The majority of the development team have been working and testing Vaults in the last week and are reporting back very positive findings even under aggressive churn. Another large scale test was started tonight and we shall update the community on our findings from this test later in the week. We hope to include the whole community in the next testing phase, which should begin very shortly.
##Crust : Vinicius / Andrew / Spandan
Because of the phenomenal success rate of TCP hole punching, we have decided to park uTP / UDP for just now and concentrate on TCP only for immediate iterations. Crust was built using blocking I/O because that is what we had when we started with Rust. However, blocking I/Os don’t scale much as is evident in the number of threads in our design. So Crust right now is undergoing a rewrite using async frameworks and will be made available in future releases. MIO is now stable and supported on at least three major platforms - Linux, Windows and OS/X. So we are in the process of brainstorming the best possible way to do async I/O (plain even-loop, co-routines, etc) and will code the library accordingly.
════
## Exercise requirements
Quote the development update above in full, word for word, from its first sentence to its last.

[Stored items]
════
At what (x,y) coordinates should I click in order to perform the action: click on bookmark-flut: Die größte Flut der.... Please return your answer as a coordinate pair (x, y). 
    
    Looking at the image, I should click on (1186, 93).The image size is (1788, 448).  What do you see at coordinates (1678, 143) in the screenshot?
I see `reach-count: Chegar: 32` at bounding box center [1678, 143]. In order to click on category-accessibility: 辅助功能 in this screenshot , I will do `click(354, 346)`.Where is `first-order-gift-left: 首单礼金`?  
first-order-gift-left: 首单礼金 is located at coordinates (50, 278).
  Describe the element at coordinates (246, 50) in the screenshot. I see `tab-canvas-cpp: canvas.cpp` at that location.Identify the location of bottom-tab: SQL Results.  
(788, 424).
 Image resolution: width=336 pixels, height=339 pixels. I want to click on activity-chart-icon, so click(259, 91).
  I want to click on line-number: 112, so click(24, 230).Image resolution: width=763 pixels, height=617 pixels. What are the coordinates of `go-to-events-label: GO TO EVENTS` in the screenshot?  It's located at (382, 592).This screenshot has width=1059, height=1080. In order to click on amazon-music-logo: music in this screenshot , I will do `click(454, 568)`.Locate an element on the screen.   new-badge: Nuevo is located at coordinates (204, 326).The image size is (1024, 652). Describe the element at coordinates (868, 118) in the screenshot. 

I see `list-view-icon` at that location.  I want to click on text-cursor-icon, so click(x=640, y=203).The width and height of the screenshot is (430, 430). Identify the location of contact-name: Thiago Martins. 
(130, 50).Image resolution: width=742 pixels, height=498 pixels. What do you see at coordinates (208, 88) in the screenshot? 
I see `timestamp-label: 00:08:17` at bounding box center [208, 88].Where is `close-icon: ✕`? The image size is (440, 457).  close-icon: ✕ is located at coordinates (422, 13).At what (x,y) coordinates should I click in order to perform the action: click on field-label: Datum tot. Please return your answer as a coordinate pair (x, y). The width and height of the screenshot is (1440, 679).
════
## Your response
The majority of the development team have been working and testing Vaults in the last week and are reporting back very positive findings even under aggressive churn. Another large scale test was started tonight and we shall update the community on our findings from this test later in the week. We hope to include the whole community in the next testing phase, which should begin very shortly.
##Crust : Vinicius / Andrew / Spandan
Because of the phenomenal success rate of TCP hole punching, we have decided to park uTP / UDP for just now and concentrate on TCP only for immediate iterations. Crust was built using blocking I/O because that is what we had when we started with Rust. However, blocking I/Os don’t scale much as is evident in the number of threads in our design. So Crust right now is undergoing a rewrite using async frameworks and will be made available in future releases. MIO is now stable and supported on at least three major platforms - Linux, Windows and OS/X. So we are in the process of brainstorming the best possible way to do async I/O (plain even-loop, co-routines, etc) and will code the library accordingly.